- _Work to complete_
How many lines in the records below contain the word "pixels"? Reply with the number only.

- _Input rows_

..............................

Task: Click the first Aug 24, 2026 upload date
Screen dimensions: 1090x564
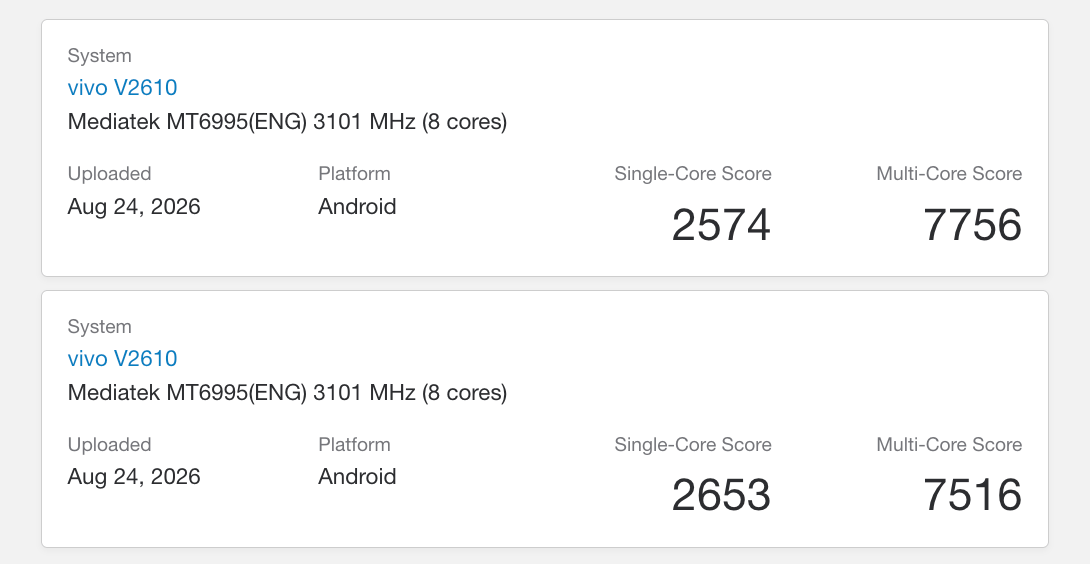Action: [134, 207]
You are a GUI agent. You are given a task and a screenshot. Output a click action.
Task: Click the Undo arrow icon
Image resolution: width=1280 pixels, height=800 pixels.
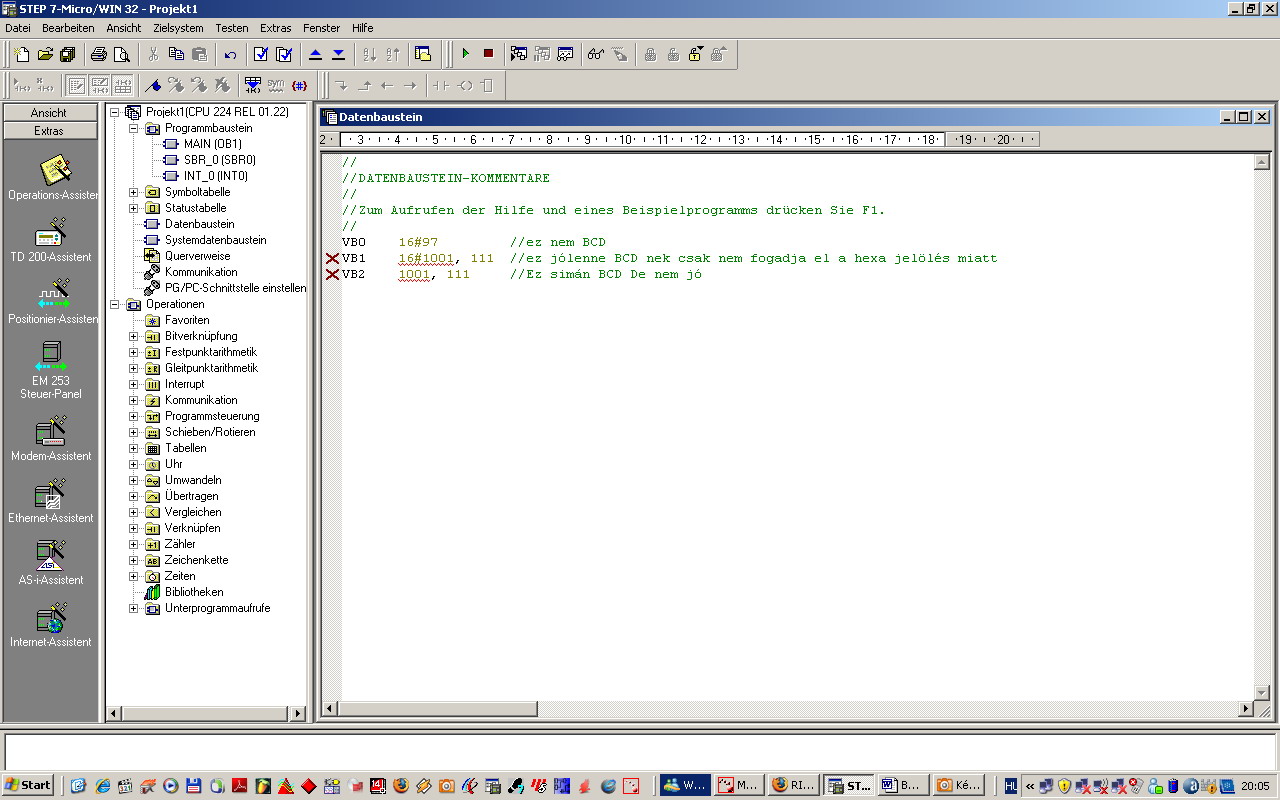point(230,54)
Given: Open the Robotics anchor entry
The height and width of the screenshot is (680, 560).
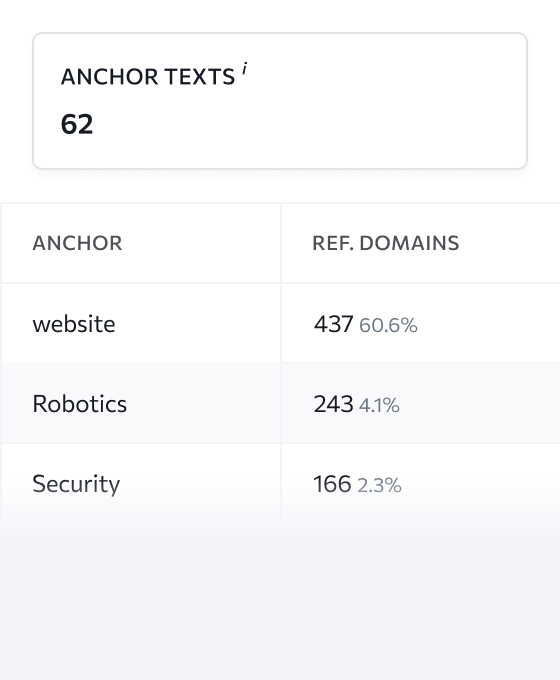Looking at the screenshot, I should [x=79, y=404].
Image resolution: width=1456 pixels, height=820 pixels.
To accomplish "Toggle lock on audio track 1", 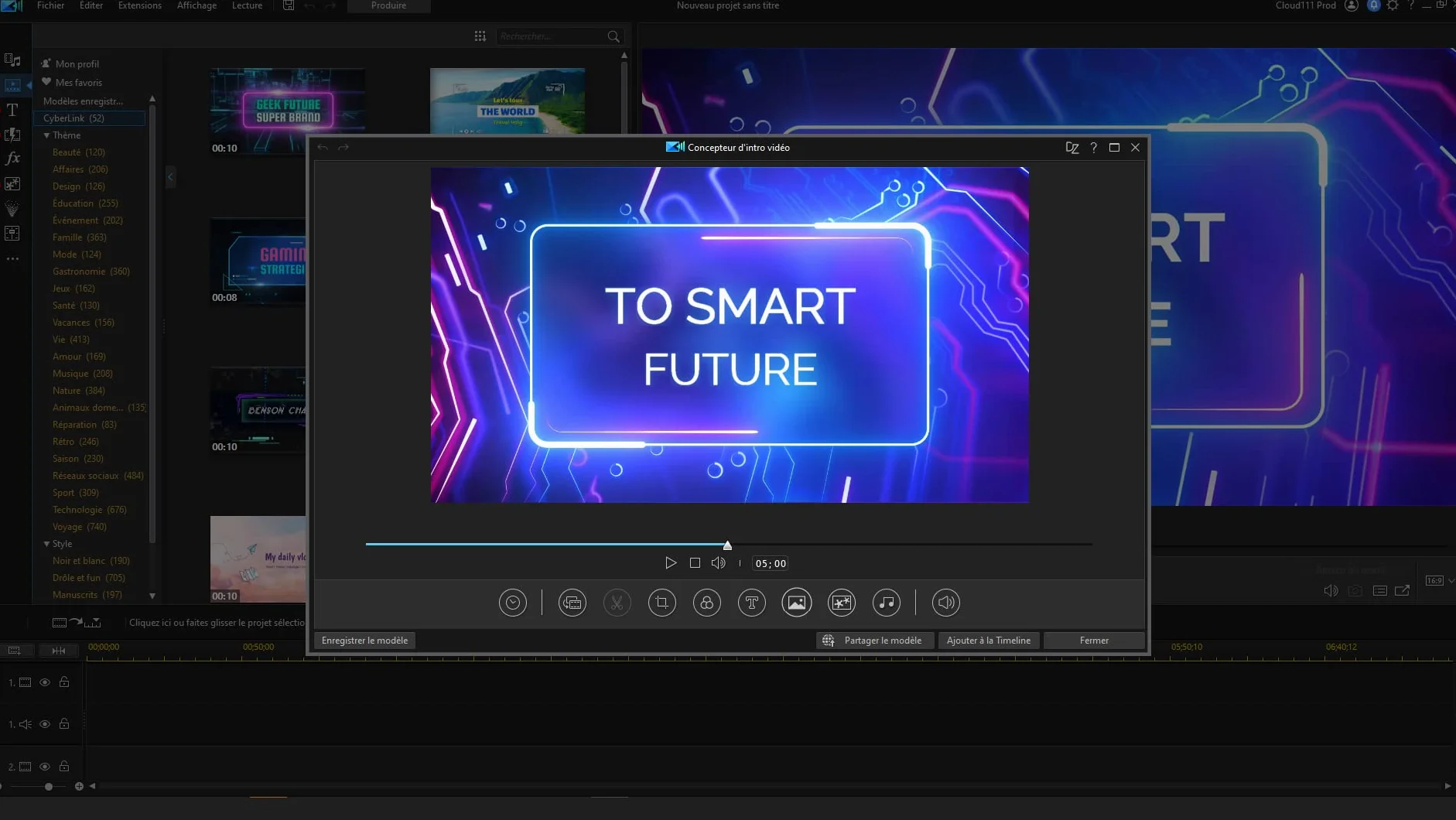I will [x=64, y=724].
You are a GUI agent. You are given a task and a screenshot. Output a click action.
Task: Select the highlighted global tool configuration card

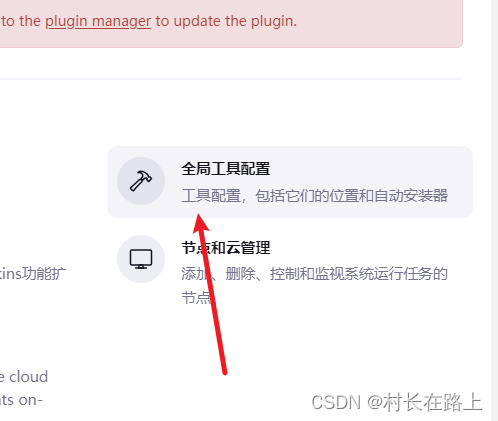pos(290,182)
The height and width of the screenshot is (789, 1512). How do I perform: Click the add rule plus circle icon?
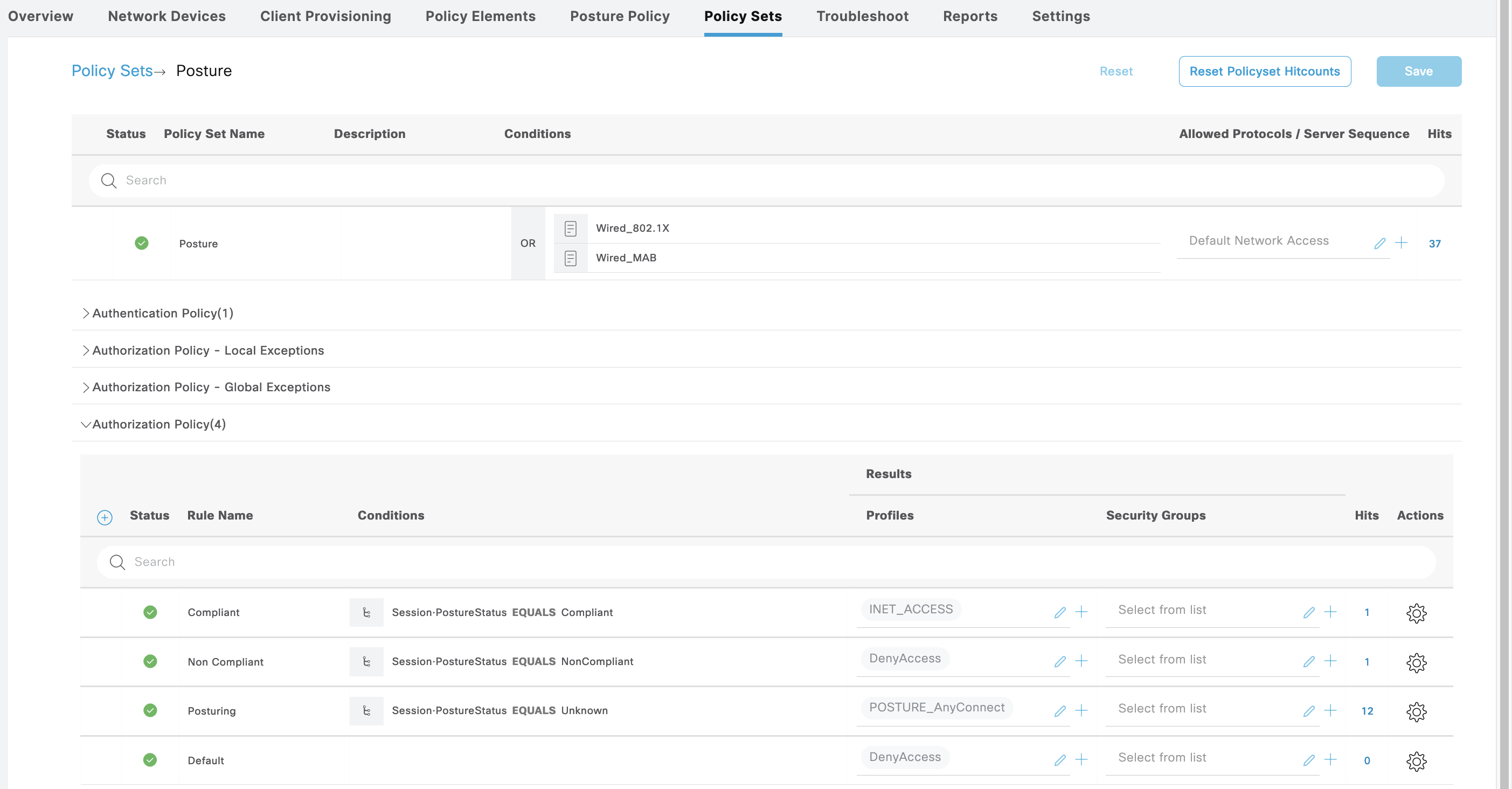(105, 517)
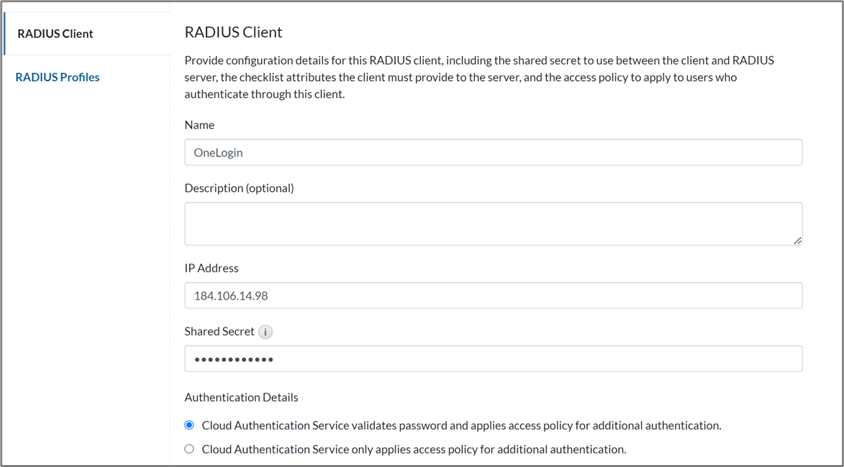Select the 'validates password' radio button
Image resolution: width=844 pixels, height=467 pixels.
[x=190, y=425]
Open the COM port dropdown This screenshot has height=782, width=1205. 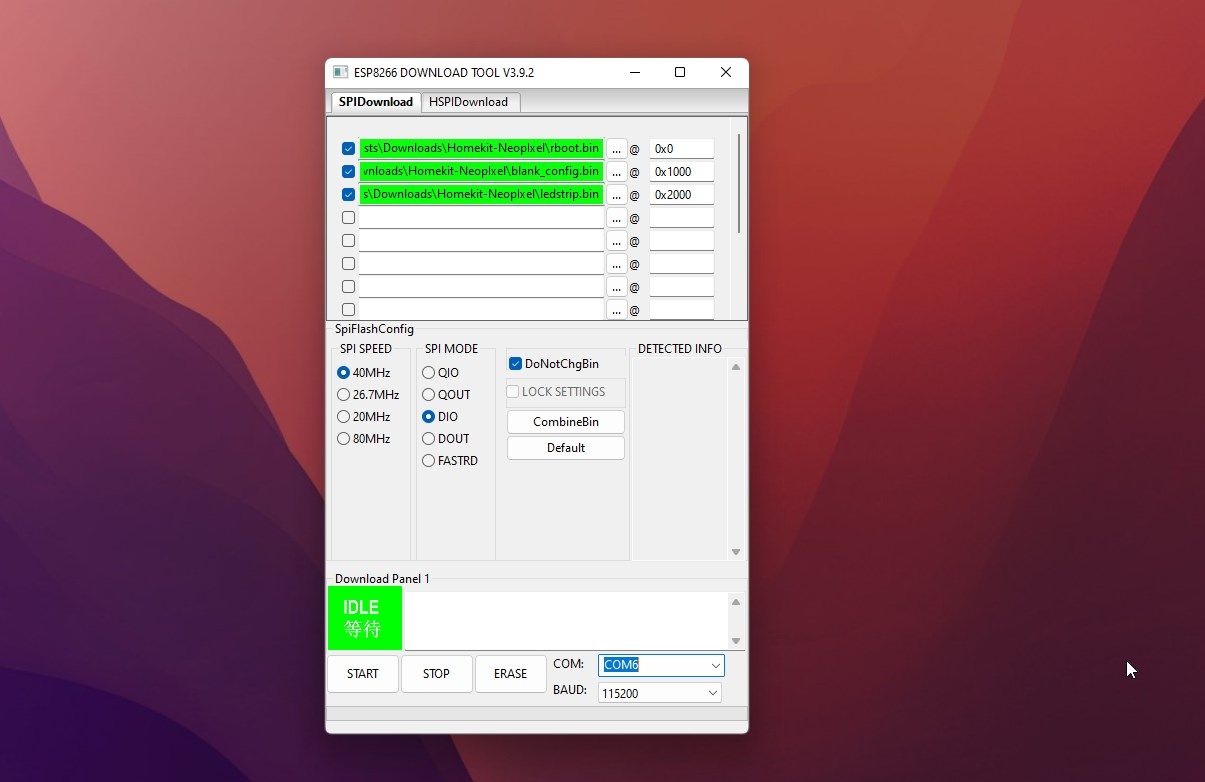click(714, 665)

..............................

- _In response_
3